Hari Senin tanggal 21 Desember 2015
yang lalu, sopir-sopir Metromini melakukan mogok masal. Kendaraan bernama mini
yang ukurannya tidak mini ini menghilang dari jalanan Jakarta.
Terminal-terminal yang biasanya dipadati oleh kendaraan berwarna oranye itu
mendadak kosong melompong. Ya, metromini memang mendominasi kendaraan yang ada
di terminal dalam kota Jakarta.
Para supir Metromini melakukan mogok
kerja karena menentang penertiban kendaraan umum di DKI Jakarta yang langsung
dikumandangkan oleh gubernurnya, Ahok. Ahok dan jajarannya telah mengandangkan
ratusan kendaraan umum yang tidak laik jalan, termasuk Metromini. Ahok juga
menyarankan Metromini untuk bergabung atau terintegrasi dengan Transjakarta.
Ancaman mogok para supir Metromini
ternyata cukup dapat diantisipasi oleh Pemda dan masyarakat. Pemda menyediakan
bus sekolah berwarna kuning untuk membantu transportasi warga yang biasanya
berkendara dengan menggunakan Metromini. Selain itu, sepertinya sudah cukup
banyak penumpang atau calon penumpang yang tahu bahwa minibus berwarna orangye
itu akan mogok. Tidak terjadi penumpukan calon penumpang di terminal maupun
halte bus.
Hari Senin itu sebenarnya saya lebih
banyak berada di rumah. Tentu saja saya tidak merasakan langsung dampak
hilangnya Metromini dari jalanan Jakarta. Saya hanya memantaunya di media
online dan TV. Saya pikir, hilangnya kendaraan umum ini akan mengakibatkan
masalah baru, ternyata enggak juga, lo.
Di media sosial, banyak juga yang
justru bersyukur dengan hilangnya Metromini dari jalanan. Beberapa orang
mengunggah foto jalanan yang terlihat lebih tenang dan tertib tanpa kendaraan
oranye itu. Saya mungkin akan berkelakuan sama dengan mereka. Sebagai pengguna
kendaraan pribadi, ulah para supir Metromini yang seenaknya saja itu
kadang-kadang sangat mengganggu.

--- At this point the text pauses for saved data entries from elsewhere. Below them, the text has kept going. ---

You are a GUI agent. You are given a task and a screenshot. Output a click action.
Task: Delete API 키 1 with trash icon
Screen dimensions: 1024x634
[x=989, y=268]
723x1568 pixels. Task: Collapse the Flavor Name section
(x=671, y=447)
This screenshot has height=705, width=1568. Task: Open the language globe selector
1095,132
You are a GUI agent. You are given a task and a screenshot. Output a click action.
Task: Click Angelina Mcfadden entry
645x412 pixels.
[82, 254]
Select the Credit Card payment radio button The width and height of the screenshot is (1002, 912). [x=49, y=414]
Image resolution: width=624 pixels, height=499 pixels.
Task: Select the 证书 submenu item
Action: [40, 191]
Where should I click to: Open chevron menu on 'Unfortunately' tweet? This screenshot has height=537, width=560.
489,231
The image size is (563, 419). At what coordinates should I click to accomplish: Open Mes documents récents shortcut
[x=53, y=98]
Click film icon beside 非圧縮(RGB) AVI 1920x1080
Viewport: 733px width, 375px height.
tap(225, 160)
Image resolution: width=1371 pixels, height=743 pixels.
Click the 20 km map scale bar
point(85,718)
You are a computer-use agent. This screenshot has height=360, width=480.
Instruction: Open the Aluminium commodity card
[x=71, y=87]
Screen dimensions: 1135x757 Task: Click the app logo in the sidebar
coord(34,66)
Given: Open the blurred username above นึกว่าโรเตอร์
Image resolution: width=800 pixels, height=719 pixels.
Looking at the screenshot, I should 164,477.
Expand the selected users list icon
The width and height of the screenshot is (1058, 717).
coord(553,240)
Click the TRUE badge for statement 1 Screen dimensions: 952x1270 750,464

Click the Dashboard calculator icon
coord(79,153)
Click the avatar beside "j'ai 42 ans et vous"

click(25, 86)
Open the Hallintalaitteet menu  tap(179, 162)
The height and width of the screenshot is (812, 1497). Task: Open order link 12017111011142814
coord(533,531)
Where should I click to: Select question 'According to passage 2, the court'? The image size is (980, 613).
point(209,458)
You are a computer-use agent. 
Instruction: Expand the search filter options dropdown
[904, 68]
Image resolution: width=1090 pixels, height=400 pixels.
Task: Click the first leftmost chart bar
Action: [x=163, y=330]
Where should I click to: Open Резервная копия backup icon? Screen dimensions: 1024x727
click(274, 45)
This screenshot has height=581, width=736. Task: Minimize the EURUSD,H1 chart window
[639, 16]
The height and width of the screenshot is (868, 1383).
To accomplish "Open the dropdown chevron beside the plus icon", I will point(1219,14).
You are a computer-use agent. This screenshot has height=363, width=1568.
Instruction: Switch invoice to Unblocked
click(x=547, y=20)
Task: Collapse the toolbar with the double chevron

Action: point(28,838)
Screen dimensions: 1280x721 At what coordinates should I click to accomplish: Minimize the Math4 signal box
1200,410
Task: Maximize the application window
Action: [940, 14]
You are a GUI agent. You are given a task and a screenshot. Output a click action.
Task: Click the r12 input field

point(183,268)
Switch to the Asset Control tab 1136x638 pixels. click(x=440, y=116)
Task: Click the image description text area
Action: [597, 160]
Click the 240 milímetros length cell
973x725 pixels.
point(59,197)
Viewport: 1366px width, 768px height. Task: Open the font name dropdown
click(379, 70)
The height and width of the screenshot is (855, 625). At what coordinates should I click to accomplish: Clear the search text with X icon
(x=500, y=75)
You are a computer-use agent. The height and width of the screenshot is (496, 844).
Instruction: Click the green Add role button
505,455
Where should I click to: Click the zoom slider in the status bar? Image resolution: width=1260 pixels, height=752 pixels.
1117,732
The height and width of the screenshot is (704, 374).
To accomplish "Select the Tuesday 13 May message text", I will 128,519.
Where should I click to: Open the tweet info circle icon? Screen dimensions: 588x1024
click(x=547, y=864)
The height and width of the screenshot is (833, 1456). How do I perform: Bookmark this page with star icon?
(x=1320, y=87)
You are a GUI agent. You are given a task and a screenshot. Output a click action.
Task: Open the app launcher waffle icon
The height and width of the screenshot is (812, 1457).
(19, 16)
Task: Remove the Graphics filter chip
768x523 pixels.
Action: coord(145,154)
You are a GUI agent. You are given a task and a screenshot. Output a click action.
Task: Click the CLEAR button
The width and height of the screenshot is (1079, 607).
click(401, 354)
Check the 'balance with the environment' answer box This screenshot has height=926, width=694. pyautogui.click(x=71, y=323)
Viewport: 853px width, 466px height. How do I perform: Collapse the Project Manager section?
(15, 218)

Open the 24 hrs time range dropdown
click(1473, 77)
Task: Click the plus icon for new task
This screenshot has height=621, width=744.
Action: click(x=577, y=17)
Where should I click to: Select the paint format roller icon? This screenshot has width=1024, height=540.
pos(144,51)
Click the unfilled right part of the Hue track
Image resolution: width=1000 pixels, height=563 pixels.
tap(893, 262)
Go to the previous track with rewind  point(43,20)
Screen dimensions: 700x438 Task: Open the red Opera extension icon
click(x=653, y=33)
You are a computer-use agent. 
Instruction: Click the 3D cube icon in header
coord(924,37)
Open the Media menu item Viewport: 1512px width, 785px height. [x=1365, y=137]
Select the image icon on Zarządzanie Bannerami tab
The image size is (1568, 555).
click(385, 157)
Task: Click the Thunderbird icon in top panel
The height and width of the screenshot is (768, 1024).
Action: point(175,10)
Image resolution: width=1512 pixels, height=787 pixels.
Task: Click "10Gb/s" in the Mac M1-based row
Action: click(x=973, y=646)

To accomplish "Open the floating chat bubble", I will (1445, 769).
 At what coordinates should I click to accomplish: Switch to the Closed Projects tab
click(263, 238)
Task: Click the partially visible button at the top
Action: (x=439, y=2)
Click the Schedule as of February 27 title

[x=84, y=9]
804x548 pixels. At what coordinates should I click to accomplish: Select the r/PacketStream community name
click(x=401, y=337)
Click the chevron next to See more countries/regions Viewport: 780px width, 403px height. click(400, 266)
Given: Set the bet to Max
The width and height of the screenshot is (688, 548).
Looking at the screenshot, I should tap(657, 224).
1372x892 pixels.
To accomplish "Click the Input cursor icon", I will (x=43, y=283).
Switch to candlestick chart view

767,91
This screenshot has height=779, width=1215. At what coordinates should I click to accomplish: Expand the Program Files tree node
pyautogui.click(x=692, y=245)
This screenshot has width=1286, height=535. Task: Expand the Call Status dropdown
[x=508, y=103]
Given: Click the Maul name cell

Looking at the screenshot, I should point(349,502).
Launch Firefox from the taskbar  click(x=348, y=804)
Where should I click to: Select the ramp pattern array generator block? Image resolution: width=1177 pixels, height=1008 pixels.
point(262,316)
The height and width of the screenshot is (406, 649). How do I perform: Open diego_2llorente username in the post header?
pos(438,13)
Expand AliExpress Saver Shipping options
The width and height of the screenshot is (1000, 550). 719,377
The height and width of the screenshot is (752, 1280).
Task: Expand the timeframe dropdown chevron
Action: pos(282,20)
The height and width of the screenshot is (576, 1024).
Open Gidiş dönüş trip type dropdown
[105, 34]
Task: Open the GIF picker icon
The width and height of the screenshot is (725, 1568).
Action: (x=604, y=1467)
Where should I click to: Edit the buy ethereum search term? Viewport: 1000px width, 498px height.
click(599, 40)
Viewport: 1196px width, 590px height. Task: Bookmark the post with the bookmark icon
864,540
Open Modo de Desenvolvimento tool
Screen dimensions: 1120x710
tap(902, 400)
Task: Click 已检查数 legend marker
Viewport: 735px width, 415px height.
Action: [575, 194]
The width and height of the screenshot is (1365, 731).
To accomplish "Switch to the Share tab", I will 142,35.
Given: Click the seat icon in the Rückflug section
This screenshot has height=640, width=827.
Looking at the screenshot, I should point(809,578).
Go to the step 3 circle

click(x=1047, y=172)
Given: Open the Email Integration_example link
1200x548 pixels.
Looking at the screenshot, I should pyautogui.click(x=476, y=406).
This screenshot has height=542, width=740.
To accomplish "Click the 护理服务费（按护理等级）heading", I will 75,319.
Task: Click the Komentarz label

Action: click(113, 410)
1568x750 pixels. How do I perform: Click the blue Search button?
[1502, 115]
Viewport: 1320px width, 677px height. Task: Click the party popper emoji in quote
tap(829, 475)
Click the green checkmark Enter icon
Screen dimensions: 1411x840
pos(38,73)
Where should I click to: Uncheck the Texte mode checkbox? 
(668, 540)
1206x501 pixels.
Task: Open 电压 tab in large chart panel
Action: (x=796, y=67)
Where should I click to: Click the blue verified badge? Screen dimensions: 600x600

Baru-baru ini mobil saya bahkan pernah
ditabrak oleh Metromini dalam perjalanan ke kantor.
Esoknya, hari Selasa, armada
Metromini sudah ada yang kembali ke jalanan. Sepertinya masih ada pula yang
belum narik. Metromini yang saya temui dalam perjalanan ke kantor tidak
sebanyak biasanya. Hmmm… Selain karena mogok masal, Metromini yang rutenya di
dekat kantor saya memang beberapa hari ini enggak narik. Sebelumnya ada
Metromini yang dibakar massa karena telah menabrak sepasang ibu dan anak.
Dari berita-berita online yang saya
baca, sebenarnya mogok kerja adalah dilema bagi kebanyakan supir Metromini.
Kalau mereka enggak narik, mereka tidak bisa mendapatkan pemasukan. Kalau
narik, artinya menyetujui tindakan Pemda dan Dephub yang “mengandangkan”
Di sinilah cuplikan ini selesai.